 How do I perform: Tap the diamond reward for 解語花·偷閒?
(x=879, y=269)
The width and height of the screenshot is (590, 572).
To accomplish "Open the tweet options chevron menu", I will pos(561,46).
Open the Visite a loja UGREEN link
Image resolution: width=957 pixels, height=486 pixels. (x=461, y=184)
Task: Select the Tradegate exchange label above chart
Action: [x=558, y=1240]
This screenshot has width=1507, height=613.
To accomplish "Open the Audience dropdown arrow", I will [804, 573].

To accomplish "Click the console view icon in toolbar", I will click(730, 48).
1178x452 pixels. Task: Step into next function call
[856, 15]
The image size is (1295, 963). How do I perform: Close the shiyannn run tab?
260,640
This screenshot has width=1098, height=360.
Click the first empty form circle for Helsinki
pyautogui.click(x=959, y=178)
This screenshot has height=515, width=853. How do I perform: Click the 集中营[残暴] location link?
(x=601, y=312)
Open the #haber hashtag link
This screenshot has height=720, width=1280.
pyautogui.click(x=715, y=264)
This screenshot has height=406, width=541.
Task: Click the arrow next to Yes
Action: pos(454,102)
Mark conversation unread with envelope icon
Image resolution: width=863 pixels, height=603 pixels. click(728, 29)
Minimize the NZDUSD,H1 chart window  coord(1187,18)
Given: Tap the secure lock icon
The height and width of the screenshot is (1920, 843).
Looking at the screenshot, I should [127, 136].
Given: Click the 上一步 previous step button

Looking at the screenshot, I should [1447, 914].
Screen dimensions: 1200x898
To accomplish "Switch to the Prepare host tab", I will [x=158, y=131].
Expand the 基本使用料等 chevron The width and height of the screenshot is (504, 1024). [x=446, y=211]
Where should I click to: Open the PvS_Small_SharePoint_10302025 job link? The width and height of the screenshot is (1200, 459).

-------------------------

- _WHAT YOU NEED TO DO_
Report every line above that contains the word "This", copying each one in full.

- _THE COMPLETED TASK_
This screenshot has width=1507, height=613.
This screenshot has width=1098, height=360.
This screenshot has height=515, width=853. How do I perform: Click the 集中营[残暴] location link?
This screenshot has height=720, width=1280.
This screenshot has height=406, width=541.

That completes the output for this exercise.